Written by Wed 3 Jan 2024

Image Credit: Reuters

The New York Times have sued OpenAI and Microsoft for copyright infringement. The newspaper has accused the ChatGPT creator and its investor, Microsoft, of using its content to train generative artificial intelligence (GenAI). 

Filed in a Manhattan federal court on 27 December, the copyright infringement lawsuit alleged OpenAI’s GenAI tools can generate output that recites The New York Times’ content verbatim, closely summarises it, and mimics its style. This is claimed to be powered by large language models (LLMs) containing copies of The Times’ content.

Microsoft both invests in and supplies OpenAI, providing it with access to the company’s Azure cloud computing technology. To date, Microsoft has invested more than £7.8 billion ($10 billion) in OpenAI. 

“While the defendants engaged in widescale copying from many sources, they gave The Times content particular emphasis when building their LLMs, revealing a preference that recognises the value of those works,” said the publication in the filing.

The New York Times said that by providing its content without its permission, the defendants’ tools damaged The New York Times’s relationship with its readers. This also deprived the publication of subscription, licensing, advertising, and affiliate revenue. 

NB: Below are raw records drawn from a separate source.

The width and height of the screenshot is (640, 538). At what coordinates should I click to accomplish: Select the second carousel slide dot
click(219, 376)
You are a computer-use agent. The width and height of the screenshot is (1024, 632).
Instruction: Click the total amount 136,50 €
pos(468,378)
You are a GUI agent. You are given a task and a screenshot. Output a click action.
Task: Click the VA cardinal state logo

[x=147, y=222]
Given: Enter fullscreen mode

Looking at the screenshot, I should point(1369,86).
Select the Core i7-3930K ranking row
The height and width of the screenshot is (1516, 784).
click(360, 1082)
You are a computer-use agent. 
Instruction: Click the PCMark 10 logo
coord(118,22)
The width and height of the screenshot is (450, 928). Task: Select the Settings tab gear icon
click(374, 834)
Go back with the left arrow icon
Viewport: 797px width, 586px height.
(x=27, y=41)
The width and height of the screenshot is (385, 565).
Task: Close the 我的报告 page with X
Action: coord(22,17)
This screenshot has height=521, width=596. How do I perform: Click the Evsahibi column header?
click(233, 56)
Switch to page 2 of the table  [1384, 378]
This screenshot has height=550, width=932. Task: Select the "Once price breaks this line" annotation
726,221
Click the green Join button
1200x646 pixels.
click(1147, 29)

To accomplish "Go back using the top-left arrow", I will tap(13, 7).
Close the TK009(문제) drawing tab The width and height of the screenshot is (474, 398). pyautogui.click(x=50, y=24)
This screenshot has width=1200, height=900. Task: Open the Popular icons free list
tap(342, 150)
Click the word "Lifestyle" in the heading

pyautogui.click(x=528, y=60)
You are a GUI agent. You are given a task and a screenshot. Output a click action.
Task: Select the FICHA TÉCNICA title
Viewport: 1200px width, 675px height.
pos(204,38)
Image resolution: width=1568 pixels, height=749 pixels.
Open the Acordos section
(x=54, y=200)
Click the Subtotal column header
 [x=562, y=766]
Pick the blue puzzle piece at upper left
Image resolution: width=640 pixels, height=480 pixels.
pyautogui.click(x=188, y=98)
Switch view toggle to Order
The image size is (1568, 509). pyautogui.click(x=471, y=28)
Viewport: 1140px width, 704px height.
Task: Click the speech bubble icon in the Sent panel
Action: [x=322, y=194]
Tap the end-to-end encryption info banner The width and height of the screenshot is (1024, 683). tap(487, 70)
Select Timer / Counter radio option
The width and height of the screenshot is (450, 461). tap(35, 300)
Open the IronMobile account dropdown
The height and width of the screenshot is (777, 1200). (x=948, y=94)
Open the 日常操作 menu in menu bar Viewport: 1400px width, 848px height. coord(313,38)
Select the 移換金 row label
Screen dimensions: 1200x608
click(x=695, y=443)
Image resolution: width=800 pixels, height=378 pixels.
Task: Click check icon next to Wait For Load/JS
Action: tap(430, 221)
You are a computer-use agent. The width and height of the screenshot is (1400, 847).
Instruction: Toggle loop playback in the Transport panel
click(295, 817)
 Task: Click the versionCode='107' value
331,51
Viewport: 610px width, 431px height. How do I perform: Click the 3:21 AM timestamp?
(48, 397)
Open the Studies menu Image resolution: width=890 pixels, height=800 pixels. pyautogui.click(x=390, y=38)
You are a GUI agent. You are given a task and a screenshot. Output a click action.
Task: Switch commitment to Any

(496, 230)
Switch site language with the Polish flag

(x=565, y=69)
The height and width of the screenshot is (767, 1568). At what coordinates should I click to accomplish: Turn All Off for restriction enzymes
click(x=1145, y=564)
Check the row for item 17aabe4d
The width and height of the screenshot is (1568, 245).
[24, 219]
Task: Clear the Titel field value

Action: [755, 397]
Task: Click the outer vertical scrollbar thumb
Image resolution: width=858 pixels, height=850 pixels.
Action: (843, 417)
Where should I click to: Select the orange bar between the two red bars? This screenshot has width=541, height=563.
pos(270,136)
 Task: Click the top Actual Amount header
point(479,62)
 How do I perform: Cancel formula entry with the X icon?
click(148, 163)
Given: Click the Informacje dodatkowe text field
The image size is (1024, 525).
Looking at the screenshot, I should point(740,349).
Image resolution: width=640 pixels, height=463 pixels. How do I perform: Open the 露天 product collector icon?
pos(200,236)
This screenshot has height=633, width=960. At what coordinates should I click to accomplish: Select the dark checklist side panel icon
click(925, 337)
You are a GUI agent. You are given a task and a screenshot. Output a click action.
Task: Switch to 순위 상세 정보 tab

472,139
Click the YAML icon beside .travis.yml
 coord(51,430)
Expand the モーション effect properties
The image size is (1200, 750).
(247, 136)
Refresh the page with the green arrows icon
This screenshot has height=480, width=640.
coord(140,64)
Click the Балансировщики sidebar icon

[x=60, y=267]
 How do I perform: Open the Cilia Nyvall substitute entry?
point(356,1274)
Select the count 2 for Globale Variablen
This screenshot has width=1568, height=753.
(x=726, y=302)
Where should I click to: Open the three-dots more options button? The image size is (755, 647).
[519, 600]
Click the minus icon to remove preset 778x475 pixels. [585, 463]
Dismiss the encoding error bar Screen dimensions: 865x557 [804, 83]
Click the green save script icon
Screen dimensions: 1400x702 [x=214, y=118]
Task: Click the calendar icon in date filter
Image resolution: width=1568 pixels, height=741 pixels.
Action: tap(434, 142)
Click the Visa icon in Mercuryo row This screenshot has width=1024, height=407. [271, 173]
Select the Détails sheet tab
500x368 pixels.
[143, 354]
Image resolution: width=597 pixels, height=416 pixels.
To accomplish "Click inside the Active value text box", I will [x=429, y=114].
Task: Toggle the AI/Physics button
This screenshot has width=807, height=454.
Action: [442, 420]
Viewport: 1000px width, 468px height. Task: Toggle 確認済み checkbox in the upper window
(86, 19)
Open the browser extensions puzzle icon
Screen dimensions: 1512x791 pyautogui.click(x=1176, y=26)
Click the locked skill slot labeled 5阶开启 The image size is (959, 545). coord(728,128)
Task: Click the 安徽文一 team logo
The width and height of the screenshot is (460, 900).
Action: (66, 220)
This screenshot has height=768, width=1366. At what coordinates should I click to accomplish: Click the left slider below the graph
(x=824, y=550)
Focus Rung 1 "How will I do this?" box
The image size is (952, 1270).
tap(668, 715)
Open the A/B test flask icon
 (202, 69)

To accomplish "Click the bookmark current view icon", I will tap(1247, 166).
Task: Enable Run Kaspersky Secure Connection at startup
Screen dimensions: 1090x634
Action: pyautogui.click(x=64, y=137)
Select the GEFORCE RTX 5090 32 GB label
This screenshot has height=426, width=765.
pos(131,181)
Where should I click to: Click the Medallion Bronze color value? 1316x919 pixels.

“Through Microsoft’s Bing Chat (recently rebranded as ‘Copilot’) and OpenAI’s ChatGPT, the defendants seek to free-ride on The Times’ massive investment in its journalism by using it to build substitutive products without permission or payment,” added The New York Times.

The filing alleged The New York Times reached out to Microsoft and OpenAI in April 2023 to raise intellectual property concerns and explore the possibility of an amicable resolution. However, these efforts were unsuccessful.

The Times said it ‘does not permit the kind of systematic and competitive infringement that the defendants have committed’. 

“This action seeks to hold them responsible for the billions of dollars in statutory and actual damages that they owe for the unlawful copying and use of The New York Times’s uniquely valuable works,” said the publication.

The lawsuit also called for the companies to destroy chatbot models and training data that used copyrighted content from the outlet.

History of Copyright Infringement Claims at OpenAI and Microsoft

In July, more than 15,000 authors signed an Authors Guild letter to AI company CEOs, including OpenAI and Microsoft, calling on AI industry leaders to safeguard writers. 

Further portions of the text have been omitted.